In the 1980s Prime Minister Rajiv Gandhi supported the struggle of the African countries against "apartheid" in South Africa and asked me to visit all the border countries then known as the "Frontline States", to assess the situation there. I met the leaders of those countries including President Samora Machel of Mozambique, President Julius Nyerere of Tanzania, President Kenneth Kaunda of Zambia, President Robert Mugabe of Zimbabwe, President Eduardo dos Santos of Angola, Sam Nujoma who was not yet the President of Namibia, and other leaders. Rajiv Gandhi constituted the Africa Fund to provide technical assistance to the Frontline States and to counter the depredations unleashed against them by the South African regime of the time.

In those countries, I had meetings with people of Goan origin and other people of Indian origin. Their loyalty is to the country of their adoption. This was also the path outlined by Nehru for people of Indian origin who settle abroad. However, I did suggest to them that they could and should be the bridges to foster understanding and cooperation between their country of adoption and their country of origin — India.

Countries of Africa have achieved enormous progress on the economic and social fronts. The rate of return on investment in Africa is currently the highest in the developing world. Over 400,000 new businesses were registered in Africa in 2013 and mobile telephones reach 95 percent of the population in many places. Primary school enrolment in Africa now exceeds 90 percent. India is a major source of business in Africa. Thirty-four African countries enjoy duty free access to Indian markets. In less than a decade our trade has more than doubled to around 80 billion dollars.

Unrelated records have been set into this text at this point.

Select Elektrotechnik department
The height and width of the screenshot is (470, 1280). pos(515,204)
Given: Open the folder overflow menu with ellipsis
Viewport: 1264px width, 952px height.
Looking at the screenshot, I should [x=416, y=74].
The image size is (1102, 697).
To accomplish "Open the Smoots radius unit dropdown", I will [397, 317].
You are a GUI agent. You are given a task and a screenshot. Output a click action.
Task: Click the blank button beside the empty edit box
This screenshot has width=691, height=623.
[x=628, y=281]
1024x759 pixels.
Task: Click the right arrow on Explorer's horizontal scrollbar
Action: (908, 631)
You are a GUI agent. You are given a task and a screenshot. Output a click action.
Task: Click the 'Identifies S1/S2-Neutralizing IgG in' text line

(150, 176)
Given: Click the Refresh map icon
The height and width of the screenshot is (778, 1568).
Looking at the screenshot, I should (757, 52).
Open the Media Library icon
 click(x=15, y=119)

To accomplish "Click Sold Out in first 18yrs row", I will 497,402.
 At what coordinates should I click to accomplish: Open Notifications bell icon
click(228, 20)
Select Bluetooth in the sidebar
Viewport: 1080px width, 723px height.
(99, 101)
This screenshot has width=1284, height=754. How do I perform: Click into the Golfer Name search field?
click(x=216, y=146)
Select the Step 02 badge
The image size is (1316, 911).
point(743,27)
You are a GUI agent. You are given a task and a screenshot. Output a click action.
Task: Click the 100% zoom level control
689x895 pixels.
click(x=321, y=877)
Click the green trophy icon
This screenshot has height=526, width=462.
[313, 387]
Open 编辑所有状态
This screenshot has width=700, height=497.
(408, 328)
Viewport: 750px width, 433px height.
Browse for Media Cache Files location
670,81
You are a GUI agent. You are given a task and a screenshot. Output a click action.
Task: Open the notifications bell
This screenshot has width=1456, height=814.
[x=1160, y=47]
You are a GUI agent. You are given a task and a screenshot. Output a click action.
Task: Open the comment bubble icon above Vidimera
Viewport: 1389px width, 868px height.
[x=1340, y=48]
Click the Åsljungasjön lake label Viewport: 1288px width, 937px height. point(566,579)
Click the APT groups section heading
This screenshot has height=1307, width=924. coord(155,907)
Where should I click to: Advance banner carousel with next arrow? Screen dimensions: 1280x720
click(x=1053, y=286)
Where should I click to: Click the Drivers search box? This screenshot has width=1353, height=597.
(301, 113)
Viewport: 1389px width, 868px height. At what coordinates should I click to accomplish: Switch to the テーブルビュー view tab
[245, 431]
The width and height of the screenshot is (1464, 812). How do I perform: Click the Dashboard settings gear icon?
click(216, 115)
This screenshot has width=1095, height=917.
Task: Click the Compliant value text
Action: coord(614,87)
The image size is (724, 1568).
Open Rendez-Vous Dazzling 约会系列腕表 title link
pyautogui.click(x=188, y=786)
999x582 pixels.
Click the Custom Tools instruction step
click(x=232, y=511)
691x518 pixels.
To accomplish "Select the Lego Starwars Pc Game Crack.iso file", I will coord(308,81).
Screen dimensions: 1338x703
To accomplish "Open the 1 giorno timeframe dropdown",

One of the most significant aspects of the India-Africa partnership has been the offer of concessional credit under the Indian Development and Economic Assistance Scheme (IDEAS) for implementing a range of projects as per the economic and social priorities of African countries in areas where Indian companies have relevant expertise. In the last decade, a total of almost $9 billion in concessional credit has been approved for nearly 140 projects in more than 40 African countries.

During the last three years alone nearly 25,000 young Africans have been trained and educated in India in areas such as IT, renewable energy, agriculture, marine and aeronautical engineering, marine hydrography, SME entrepreneurship, rural development, parliamentary affairs, logistics and management, climate change adaptation, disaster management, cyber security, forensic sciences, and defence and security, among others. They are the 25,000 new links between the two regions.

There is continued access of African students and academics to India’s premier institutions in areas such as engineering, medical technology and agriculture. It will provide 50,000 scholarships over the next five years to African students.

The India-Africa Forum Summit held in October,2015adopted a Framework for Strategic Cooperation and decided to establish a regular, formal monitoring mechanism to review its implementation within an agreed timeframe.

The summit meetings have facilitated air and maritime connectivity, more liberal visa procedures and visa concessions to enhance tourism, trade and people to people contacts. India has committed $7.4 billion in concessional credit and $1.2 billion in grants since the first India-Africa Summit of 2008. It is creating 100 capacity building institutions and developing infrastructure, public transport, clean energy, irrigation, agriculture and manufacturing capacity across Africa. This century will be the century of Asia and Africa, the people of the two continents working together to promote inclusive globalisation and a more equitable global economy and polity.

(The author is a former Union Minister. The views expressed are personal.)